Impuls für den 22. September 2020

 

Impuls für den 22. September 2020

Wo sind die Sterne?

Was sehe ich, wenn ich meinen Blick in einer wolkenfreien Nacht in den Himmel richte?

In einer Großstadt sehe ich den Nachthimmel, der durch die vielen Lichter hell erleuchtet ist. An einigen Stellen schaffen es die hellsten Sterne durchzubrechen. Es sind nur eine Handvoll leuchtende Punkte, die es gegen die Leuchtkraft der Menschen schaffen, sichtbar zu werden.

Ganze Sternbilder, die Milchstraße oder gar Nebel verschließen sich meinem Blick.

Doch ich weiß, dass die Himmelskörper unverändert in ihrer Pracht leuchten. Ich kann sie nur nicht erkennen, weil mich die Fahrzeuge, die Laternen, die Ampeln und die Leuchtreklamen auf den Straßen und die Lichter aus den Häusern blenden. Wie sehr ich mich auch konzentriere, die ganze Schönheit unseres Nachthimmels bleibt mir versagt.

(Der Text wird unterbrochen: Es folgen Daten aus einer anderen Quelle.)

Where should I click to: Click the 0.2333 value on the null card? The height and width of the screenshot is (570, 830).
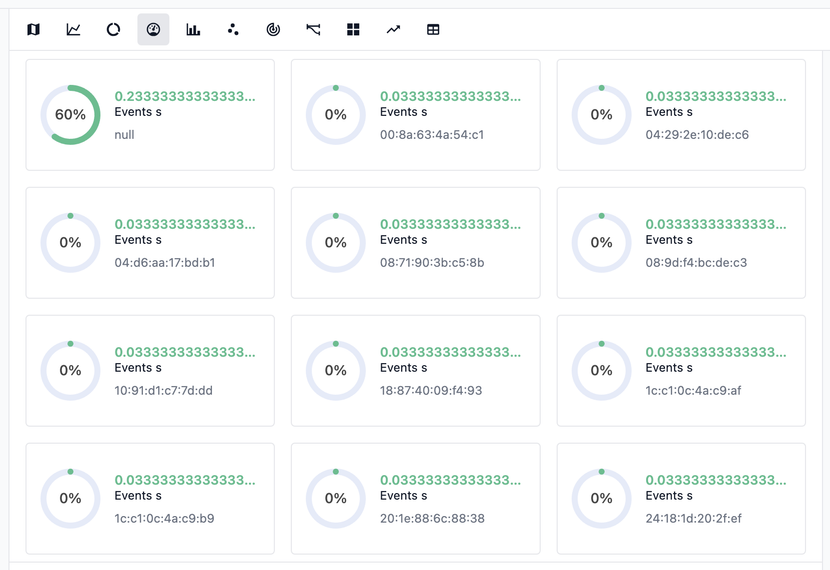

Um diese Schönheit sehen zu können, muss ich aussteigen. Ich muss raus aus der Stadt, weg von der Elektrizität, weg von den hellen Bildschirmen der Smartphones und Computer. Erst wenn sich in der Abgeschiedenheit meine Augen langsam an die Dunkelheit gewöhnen, kann ich sehen und bewundern, was schon immer da war.